» **Material for this exercise**
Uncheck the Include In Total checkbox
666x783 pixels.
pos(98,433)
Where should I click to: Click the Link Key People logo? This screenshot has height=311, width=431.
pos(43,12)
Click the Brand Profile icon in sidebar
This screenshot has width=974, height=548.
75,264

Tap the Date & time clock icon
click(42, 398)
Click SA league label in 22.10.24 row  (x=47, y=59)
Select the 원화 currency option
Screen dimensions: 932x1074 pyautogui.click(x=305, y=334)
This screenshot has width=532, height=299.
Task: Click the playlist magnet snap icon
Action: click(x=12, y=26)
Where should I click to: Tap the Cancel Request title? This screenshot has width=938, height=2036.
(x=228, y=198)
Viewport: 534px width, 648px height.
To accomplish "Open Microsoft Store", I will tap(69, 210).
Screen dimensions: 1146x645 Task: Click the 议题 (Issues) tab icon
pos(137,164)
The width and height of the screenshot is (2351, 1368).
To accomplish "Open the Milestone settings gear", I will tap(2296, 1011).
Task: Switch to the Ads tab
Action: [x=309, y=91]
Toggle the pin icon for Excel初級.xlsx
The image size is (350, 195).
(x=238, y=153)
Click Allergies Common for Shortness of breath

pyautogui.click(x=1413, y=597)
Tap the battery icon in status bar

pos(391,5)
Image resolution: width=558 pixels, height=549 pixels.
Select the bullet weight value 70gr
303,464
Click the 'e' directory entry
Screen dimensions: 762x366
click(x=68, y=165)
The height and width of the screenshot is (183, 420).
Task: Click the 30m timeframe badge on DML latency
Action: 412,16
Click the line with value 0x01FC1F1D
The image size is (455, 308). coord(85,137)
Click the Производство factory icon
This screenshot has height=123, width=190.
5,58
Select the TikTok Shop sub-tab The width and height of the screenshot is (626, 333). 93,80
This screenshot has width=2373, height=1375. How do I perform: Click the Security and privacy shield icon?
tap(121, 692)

» **Instructions for the task**
The response should consist of all the entries, reproduced word for word.

» **Response to this task**
Uncheck the Include In Total checkbox
666x783 pixels.
pos(98,433)
Where should I click to: Click the Link Key People logo? This screenshot has height=311, width=431.
pos(43,12)
Click the Brand Profile icon in sidebar
This screenshot has width=974, height=548.
75,264

Tap the Date & time clock icon
click(42, 398)
Click SA league label in 22.10.24 row  (x=47, y=59)
Select the 원화 currency option
Screen dimensions: 932x1074 pyautogui.click(x=305, y=334)
This screenshot has width=532, height=299.
Task: Click the playlist magnet snap icon
Action: click(x=12, y=26)
Where should I click to: Tap the Cancel Request title? This screenshot has width=938, height=2036.
(x=228, y=198)
Viewport: 534px width, 648px height.
To accomplish "Open Microsoft Store", I will tap(69, 210).
Screen dimensions: 1146x645 Task: Click the 议题 (Issues) tab icon
pos(137,164)
The width and height of the screenshot is (2351, 1368).
To accomplish "Open the Milestone settings gear", I will tap(2296, 1011).
Task: Switch to the Ads tab
Action: [x=309, y=91]
Toggle the pin icon for Excel初級.xlsx
The image size is (350, 195).
(x=238, y=153)
Click Allergies Common for Shortness of breath

pyautogui.click(x=1413, y=597)
Tap the battery icon in status bar

pos(391,5)
Image resolution: width=558 pixels, height=549 pixels.
Select the bullet weight value 70gr
303,464
Click the 'e' directory entry
Screen dimensions: 762x366
click(x=68, y=165)
The height and width of the screenshot is (183, 420).
Task: Click the 30m timeframe badge on DML latency
Action: 412,16
Click the line with value 0x01FC1F1D
The image size is (455, 308). coord(85,137)
Click the Производство factory icon
This screenshot has height=123, width=190.
5,58
Select the TikTok Shop sub-tab The width and height of the screenshot is (626, 333). 93,80
This screenshot has width=2373, height=1375. How do I perform: Click the Security and privacy shield icon?
tap(121, 692)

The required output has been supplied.